5 Lessons Babies Can Teach Us About Breakfast
Remember when we used to have to cut up grapes and blueberries just so they were safe for our kids to eat? Remember when we used to make sure we gave them different flavors every day, and new textures to try? I’m thinking about it now, and realizing that there are some lessons I could stand to remember from my children’s babyhood. When the kids get bigger and I’m not focused as intensely on the primal needs, it’s too easy to forget how important that first meal is, and what I can do to make it better for them (and maybe for myself, too).
1. Make sure we have something appealing on hand.
The end piece of the bread, the last crumbs in a cereal box, half a waffle—these do not a delicious breakfast make. I never ran out of baby food, so I shouldn’t run out of big kid food either. Maybe then my middle-schooler wouldn’t be so eager to pick something else up on his way to school in the morning.
2. Change things up.
Oh, the variety in those jars of baby food! We kept our babies interested in food by offering them new options, and we should keep doing it. Yeah, my kids love their Special K Red Berries and their Eggo waffles, but I bet there are other things they’d love too. Complacency is not really the quality I’m trying to encourage in them, but you wouldn’t know it by our breakfast offerings.
3. Encourage independence.
We used to load up our kids’ highchair trays with different kinds of food so they could choose what interested them most, even if it meant they created a fruit and cookie mash-up squeezed into a tiny fist. Maybe I can make breakfast more of an adventure for my kids now. Next time they want cereal, I’m going to give them a bowl, some milk, and plop down all the boxes so they can mix & match and create their own ultimate supercereal.
4. Show them fruit instead of just offering it.
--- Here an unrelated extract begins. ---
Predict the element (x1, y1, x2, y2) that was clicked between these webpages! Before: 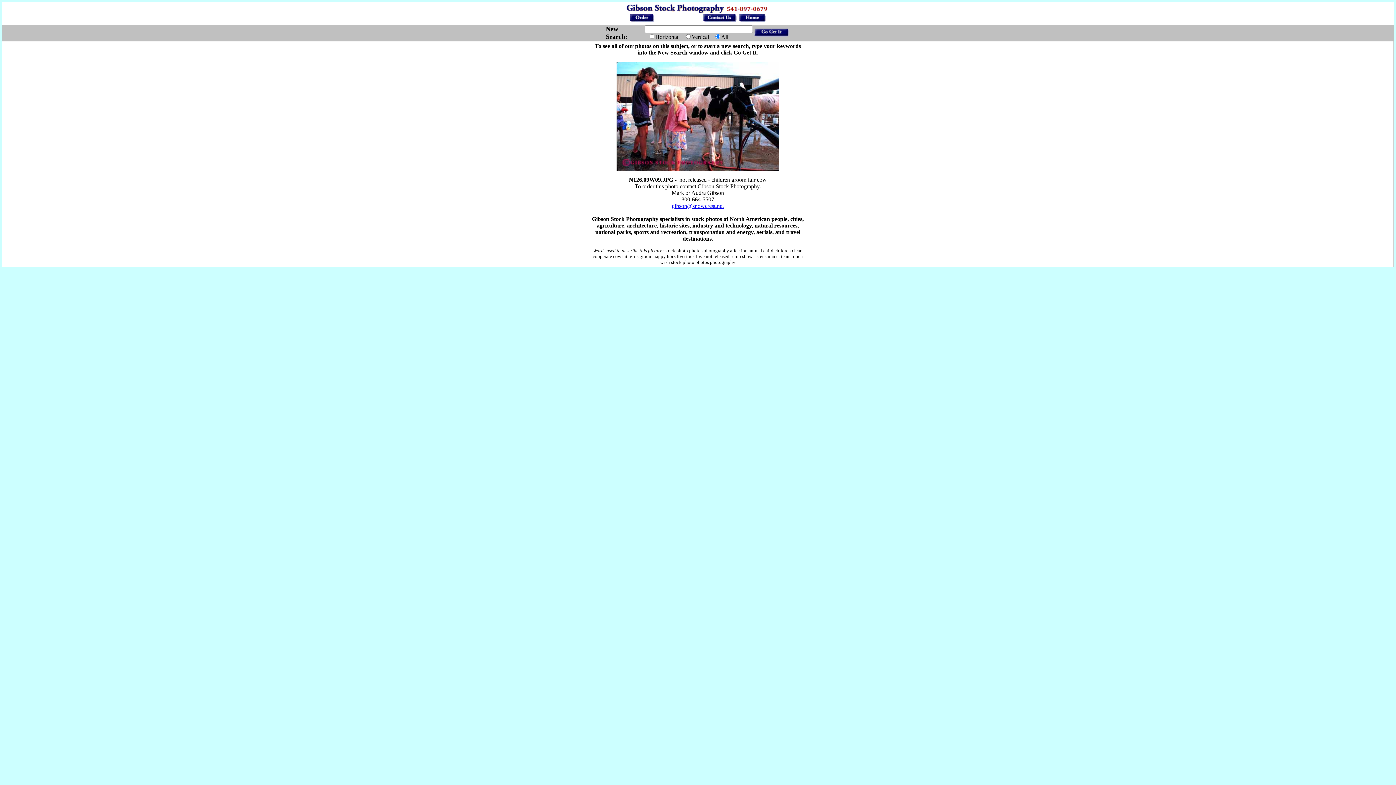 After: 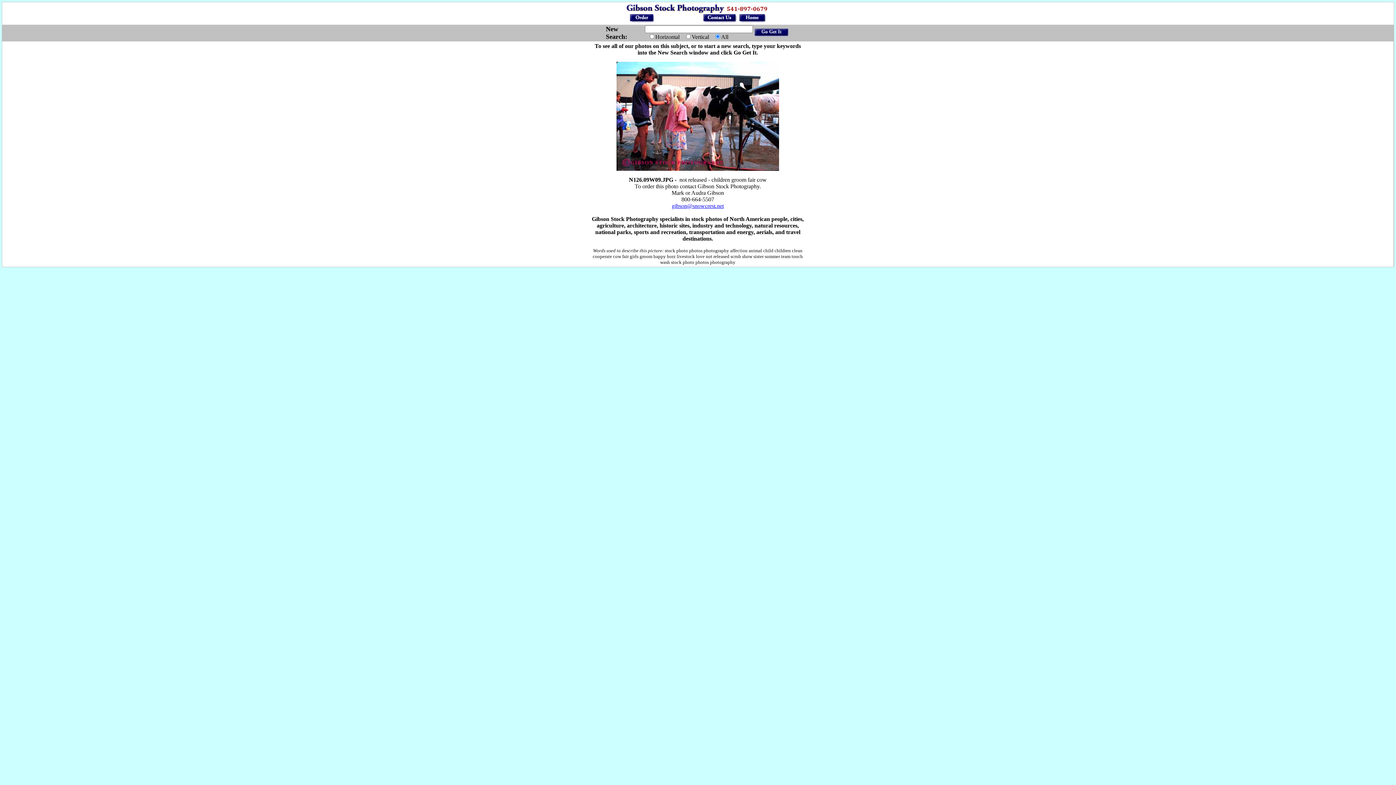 Action: label: gibson@snowcrest.net bbox: (672, 202, 724, 209)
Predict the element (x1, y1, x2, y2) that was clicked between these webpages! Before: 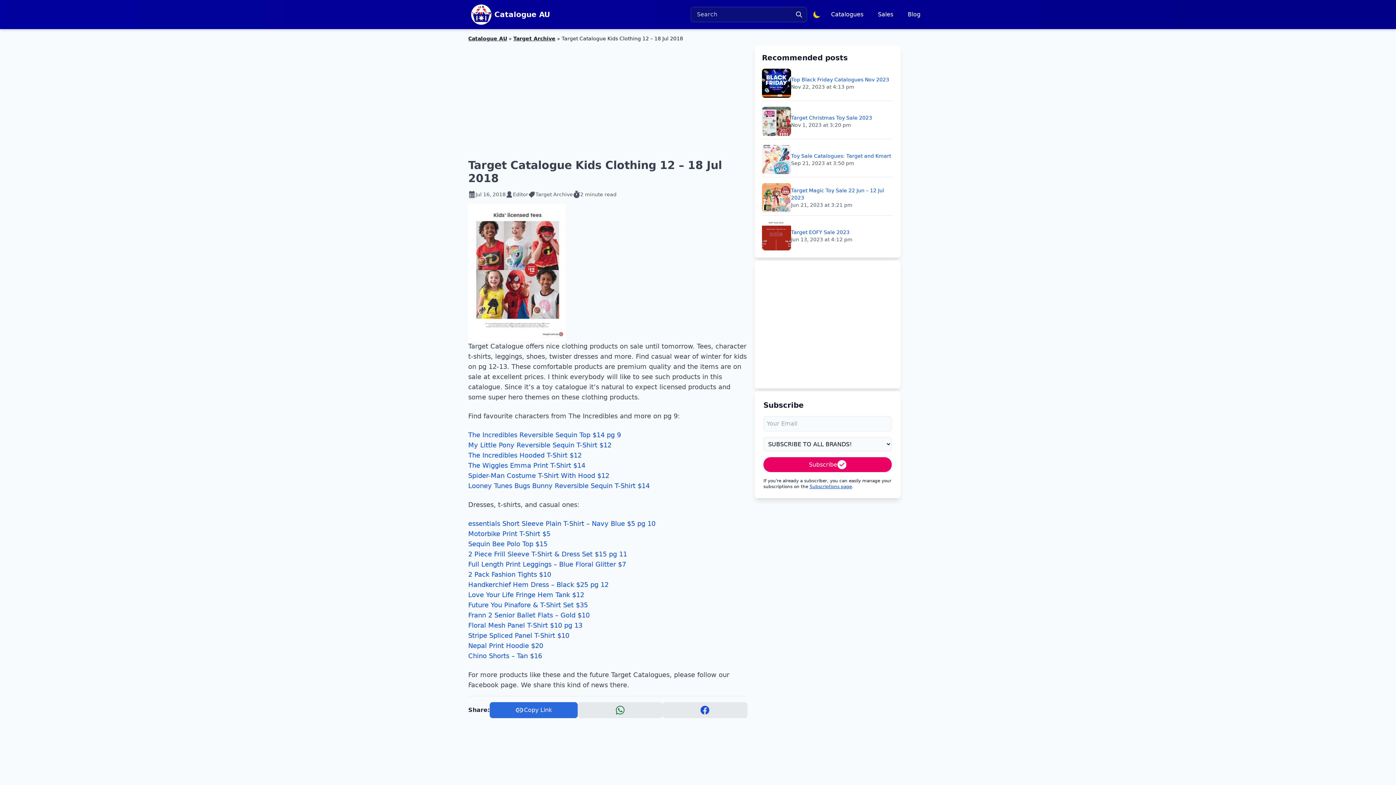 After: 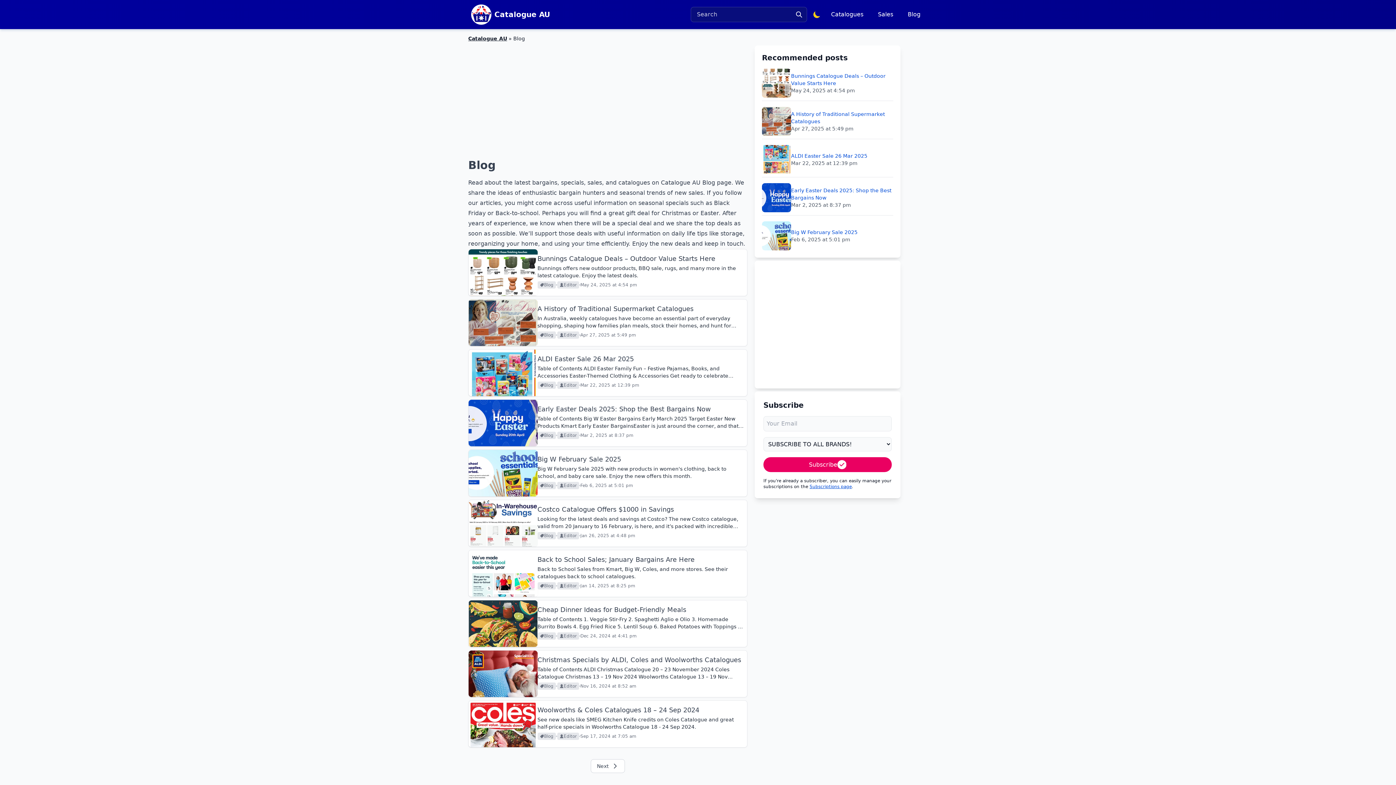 Action: bbox: (903, 7, 925, 21) label: Blog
I always ask if they want apples or grapes, but maybe if I put them on the table in the morning, the visible deliciousness would inspire them to eat it. All winter long, I kept a bowl of clementines on the table, and those get devoured a lot more quickly than the bag of oranges hiding in the fridge. Like babies, kids want what they see.
5. Sit down with them.
I never, ever do this. I’m always busy while they’re eating, but maybe I don’t need to be. Taking ten minutes to join them at the table and eat my own breakfast sounds kind of fun. And I don’t even have to spoon feed them or wipe the dribble off their chins.